34. SB : Sudut Pandang Raka

741 71 7
                                    


Segalanya harus dilihat dari
Semua sudut pandang
Bukan hanya satu.
Maka disaat seperti itu,
Kamu akan menemukan jawabannya”








       Imun tubuh vera kian melemah, sudah lebih dari sehari dia masih setia terpejam. Niel semakin suram. Ia menatap Vera yang hanya terbujur dengan beberapa selang di tubuhnya membuat dirinya merasa sangat patah.

    “Jadi Gimana?”

    Beberapa penghuni IPA 1 yang mengunjungi Vera hari ini menunduk diam tatkala mendengar suara tere bertanya. “Jadi, Gimana? Masih lanjut penampilannya?”

     “Ya.” Regan menjawab, “Kita lanjutin penampilannya. Kita ga boleh nethink dulu. Mungkin, waktu pensi nanti Vera udah lebih sehat.”

       “Kamu terlalu positif, gan.” Raka berujar sinis dari ujung sofa, tanpa melirik regan secara langsung, dan sibuk berbalas pesan melalui ponselnya. “Realistis. Jangan buat semuanya jadi sia-sia.”

       Niel mengepalkan tangannya begitu kuat, mendengarkan kalimat Raka yang seolah-olah mengatakan bahwa Vera akan pergi, sebentar lagi. Atau, Menyimpan kenangan dengan Vera yang akan segera pergi sungguh membuang waktu. Niel emosi.

       “Kenapa harus nunggu pensi?” tanya Raka yang akhirnya memandang tiap pasang mata di ruangan itu lekat. “Kita gak usah memperkirakan masa depan yang bahkan kita gak bakal tahu akan gimana, kita gak tahu Vera akan mati atau enggak, siapa yang tahu Vera bakal ada sampai kita nampilin penampilan kelas untuk dia waktu Pensi, dia bakal senyum bahagia, Vera bakal senang dan blablabla. Man, Realita gak sebagus apa yang mutar-mutar di kepala kita, yang bakal mikir kalau Vera bakal lihat kita tampil, nangis terharu, kita nangis dan blablabla. Kita bukan Tuhan. Gak usah terlalu positif kalau sebenarnya kita bakal tahu ending nya bakal gimana. Yang gak kita tahu itu kapan, bor. Jadi, ngapain nunda waktu sampai pensi?”

       “Kamu nyumpahin Vera mati cepet gitu?
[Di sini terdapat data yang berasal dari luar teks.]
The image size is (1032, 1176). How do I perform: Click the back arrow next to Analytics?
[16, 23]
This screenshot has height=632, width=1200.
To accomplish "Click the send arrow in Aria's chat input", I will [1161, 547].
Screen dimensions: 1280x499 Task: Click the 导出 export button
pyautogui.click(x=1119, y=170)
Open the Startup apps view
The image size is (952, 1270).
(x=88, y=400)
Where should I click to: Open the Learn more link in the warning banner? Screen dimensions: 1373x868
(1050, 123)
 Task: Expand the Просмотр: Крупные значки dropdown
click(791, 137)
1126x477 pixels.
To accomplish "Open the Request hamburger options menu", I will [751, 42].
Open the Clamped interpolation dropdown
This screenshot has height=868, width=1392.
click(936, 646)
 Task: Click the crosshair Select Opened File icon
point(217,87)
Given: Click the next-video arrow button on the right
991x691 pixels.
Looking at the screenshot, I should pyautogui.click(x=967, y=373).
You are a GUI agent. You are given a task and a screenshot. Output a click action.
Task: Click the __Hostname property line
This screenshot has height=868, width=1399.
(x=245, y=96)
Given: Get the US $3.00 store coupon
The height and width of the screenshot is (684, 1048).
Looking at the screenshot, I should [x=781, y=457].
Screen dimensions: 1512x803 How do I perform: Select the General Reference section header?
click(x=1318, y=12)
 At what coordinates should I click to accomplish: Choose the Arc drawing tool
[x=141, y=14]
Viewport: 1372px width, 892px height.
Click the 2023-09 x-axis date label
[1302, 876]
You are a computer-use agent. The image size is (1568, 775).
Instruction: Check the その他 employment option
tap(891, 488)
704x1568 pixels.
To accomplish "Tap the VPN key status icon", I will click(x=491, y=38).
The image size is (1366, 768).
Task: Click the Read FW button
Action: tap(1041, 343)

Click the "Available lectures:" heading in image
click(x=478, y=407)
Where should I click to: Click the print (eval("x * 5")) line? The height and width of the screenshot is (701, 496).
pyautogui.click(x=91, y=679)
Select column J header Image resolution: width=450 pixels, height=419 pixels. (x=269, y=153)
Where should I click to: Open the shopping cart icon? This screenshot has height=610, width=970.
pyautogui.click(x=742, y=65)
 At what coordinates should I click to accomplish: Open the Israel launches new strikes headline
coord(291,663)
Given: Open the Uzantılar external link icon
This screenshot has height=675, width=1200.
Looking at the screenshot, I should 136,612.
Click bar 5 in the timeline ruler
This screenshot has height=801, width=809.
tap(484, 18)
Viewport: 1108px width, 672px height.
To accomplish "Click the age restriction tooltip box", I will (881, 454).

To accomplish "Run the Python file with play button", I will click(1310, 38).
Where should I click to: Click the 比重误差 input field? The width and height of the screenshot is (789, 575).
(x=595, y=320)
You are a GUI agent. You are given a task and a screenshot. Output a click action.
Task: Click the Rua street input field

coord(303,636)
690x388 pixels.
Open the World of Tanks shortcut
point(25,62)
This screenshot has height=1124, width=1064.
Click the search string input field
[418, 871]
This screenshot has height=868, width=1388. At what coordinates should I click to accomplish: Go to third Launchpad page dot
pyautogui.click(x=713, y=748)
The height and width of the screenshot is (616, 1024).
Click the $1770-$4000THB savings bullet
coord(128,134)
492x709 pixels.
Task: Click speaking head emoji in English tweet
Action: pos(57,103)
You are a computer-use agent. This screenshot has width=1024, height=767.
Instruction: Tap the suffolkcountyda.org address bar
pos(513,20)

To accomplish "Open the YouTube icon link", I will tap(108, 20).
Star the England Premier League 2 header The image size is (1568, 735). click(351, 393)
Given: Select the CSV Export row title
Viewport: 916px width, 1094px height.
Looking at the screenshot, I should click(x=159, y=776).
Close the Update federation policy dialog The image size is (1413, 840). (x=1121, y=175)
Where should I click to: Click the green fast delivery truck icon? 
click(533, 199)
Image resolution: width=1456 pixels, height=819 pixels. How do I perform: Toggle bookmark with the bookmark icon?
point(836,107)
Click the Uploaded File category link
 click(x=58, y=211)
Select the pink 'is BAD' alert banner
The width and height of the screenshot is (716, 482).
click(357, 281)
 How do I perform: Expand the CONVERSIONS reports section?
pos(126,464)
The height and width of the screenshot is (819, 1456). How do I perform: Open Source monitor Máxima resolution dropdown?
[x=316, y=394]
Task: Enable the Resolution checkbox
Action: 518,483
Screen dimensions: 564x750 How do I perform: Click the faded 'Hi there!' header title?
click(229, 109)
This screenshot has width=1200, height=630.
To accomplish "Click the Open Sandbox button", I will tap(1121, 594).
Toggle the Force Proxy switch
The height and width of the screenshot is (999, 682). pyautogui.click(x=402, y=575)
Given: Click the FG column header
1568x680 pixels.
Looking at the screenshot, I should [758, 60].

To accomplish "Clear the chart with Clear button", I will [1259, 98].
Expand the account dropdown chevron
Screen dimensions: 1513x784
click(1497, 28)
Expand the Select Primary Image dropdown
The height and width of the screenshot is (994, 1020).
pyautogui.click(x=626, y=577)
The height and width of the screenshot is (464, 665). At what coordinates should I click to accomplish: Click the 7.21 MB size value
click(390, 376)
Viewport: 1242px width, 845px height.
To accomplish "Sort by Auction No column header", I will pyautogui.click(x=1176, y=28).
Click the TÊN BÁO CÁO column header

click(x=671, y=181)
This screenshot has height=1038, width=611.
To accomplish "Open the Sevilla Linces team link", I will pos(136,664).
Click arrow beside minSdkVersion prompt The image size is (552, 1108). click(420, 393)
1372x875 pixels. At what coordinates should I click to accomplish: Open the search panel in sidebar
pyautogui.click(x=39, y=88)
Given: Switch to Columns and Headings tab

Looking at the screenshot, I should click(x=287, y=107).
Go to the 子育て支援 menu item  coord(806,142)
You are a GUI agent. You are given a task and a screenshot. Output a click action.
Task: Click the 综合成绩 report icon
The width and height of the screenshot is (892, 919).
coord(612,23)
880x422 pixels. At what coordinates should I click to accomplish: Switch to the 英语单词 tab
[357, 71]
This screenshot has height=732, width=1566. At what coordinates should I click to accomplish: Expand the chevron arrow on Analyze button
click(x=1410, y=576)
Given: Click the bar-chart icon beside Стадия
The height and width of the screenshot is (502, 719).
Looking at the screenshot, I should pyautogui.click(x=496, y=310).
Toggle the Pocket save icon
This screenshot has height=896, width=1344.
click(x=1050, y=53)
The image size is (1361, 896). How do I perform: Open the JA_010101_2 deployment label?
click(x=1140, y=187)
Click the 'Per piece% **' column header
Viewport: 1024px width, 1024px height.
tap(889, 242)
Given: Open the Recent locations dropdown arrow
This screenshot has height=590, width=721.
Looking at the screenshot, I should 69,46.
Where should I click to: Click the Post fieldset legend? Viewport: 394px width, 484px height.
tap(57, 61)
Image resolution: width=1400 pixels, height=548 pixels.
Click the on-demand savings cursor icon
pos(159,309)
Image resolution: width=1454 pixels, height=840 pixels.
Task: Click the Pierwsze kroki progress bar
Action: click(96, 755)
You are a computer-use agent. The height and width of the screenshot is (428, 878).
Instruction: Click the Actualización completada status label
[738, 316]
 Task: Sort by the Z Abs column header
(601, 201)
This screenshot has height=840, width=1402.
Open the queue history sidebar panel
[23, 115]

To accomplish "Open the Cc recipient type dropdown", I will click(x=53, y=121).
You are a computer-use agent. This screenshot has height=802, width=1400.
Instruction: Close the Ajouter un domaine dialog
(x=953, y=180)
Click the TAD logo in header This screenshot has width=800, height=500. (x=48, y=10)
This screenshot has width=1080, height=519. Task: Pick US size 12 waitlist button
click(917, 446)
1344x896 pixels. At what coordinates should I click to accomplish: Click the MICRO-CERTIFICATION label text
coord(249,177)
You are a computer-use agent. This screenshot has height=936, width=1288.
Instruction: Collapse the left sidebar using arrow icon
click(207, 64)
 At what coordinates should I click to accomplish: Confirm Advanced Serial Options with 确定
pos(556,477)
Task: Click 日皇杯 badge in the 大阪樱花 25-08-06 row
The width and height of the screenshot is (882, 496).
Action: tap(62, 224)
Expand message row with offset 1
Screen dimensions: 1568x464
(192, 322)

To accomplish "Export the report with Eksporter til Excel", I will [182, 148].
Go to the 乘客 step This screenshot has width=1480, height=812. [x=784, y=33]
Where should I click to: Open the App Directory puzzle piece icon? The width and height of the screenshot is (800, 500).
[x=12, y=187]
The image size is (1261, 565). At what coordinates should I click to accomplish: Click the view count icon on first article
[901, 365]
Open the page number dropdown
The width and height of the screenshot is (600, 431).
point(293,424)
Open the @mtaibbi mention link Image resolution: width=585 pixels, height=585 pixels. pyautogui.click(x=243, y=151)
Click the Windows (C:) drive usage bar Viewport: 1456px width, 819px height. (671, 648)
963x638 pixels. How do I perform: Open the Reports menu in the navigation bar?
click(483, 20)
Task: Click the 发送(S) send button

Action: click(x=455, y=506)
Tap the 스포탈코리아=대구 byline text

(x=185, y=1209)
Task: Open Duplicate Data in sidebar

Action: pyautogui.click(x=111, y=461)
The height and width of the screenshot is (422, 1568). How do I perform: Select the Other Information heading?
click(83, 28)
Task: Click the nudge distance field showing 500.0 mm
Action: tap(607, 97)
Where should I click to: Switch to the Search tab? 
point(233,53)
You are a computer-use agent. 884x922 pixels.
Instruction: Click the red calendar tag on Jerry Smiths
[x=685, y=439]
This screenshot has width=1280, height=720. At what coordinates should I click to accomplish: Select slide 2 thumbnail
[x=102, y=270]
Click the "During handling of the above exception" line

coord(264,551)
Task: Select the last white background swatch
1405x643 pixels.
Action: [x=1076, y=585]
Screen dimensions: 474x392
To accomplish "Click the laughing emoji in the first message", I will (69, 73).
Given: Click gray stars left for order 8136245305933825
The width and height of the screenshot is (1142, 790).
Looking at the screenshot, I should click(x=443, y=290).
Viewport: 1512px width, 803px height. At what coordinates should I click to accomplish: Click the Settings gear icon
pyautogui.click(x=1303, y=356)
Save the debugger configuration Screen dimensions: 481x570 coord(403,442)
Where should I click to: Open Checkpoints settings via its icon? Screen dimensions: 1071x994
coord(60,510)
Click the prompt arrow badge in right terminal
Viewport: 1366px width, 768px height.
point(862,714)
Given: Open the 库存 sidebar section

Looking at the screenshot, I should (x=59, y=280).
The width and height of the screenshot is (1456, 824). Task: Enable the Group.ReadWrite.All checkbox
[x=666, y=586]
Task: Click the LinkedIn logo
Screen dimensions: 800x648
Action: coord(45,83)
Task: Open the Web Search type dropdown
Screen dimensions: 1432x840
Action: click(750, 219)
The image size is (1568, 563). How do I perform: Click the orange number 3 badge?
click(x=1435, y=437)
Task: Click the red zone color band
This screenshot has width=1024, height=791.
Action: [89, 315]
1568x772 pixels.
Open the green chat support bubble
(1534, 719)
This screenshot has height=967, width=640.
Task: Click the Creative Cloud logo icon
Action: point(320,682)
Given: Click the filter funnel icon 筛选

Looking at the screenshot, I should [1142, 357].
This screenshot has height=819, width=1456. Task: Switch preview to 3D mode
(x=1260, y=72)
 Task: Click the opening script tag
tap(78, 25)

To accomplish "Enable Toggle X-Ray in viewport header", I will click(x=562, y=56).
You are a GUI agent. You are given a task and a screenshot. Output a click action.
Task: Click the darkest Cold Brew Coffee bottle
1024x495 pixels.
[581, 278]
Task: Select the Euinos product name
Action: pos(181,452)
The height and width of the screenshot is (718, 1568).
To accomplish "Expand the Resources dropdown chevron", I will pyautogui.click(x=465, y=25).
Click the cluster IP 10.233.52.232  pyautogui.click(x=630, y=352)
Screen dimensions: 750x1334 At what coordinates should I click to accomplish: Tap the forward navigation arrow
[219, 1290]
Iya?” Regan kepalang emosi, sudah hampir meloloskan satu tinjuan pada Raka jika bukan ditahan oleh Tere.

       Raka tertawa sinis, “Gak. Gan, Realistis. Vera pasti bakal mati, cepat atau lambat. Kita semua bakal mati. Siapa yang tahu umur kita sampai mana, ya kan?.” Raka terkekeh, “Jadi, apa dengan Aku ngomong sepanjang itu, Bakal kejadian langsung kalau vera bakal pergi saat itu juga? Enggak kan?. Walau katanya, Ucapan adalah doa, gak mungkin Tuhan dengan segampang itu buat skenario sekeji itu. Dan, Gak ada dikalimatku yang secara langsung bilang vera bakal pergi yang kayak kamu bilang tadi. Gan, Kamu yang ngomong.”

     Terdiam.

     Raka menggerakan dagunya dengan angkuhnya, “See?” Raka tersenyum, “Bukan Ga respect. Tau kok, Vera teman sekelas kita, Teman yang harus dirangkul. Tapi, Hidup ini gak usah dibawa drama banget lah. Kalau kita udah tau endingnya akan datang cepat atau lambat, Gak usah buang-buang waktu.”

    Raka melihat jarum jam menujukkan pukul 4 petang, “Duluan, ya. Mau jemput kak Nada les.”

     “Halah, Bucin.” Ejek Regan setelah menendang betis Raka. Raka tertawa, balik menendang betis Regan, “Ini, hanya bentuk ungkapan rasa. Gak usah belagak bilang bucin.”

        Lalu Raka hilang dibalik pintu.

       “Jadi Gimana?”

       Regan menunduk, “Kita lihat perkembangan Vera besok. Kalau semakin buruk, dalam waktu dekat ini, kita harus siap siaga buat Rencana.”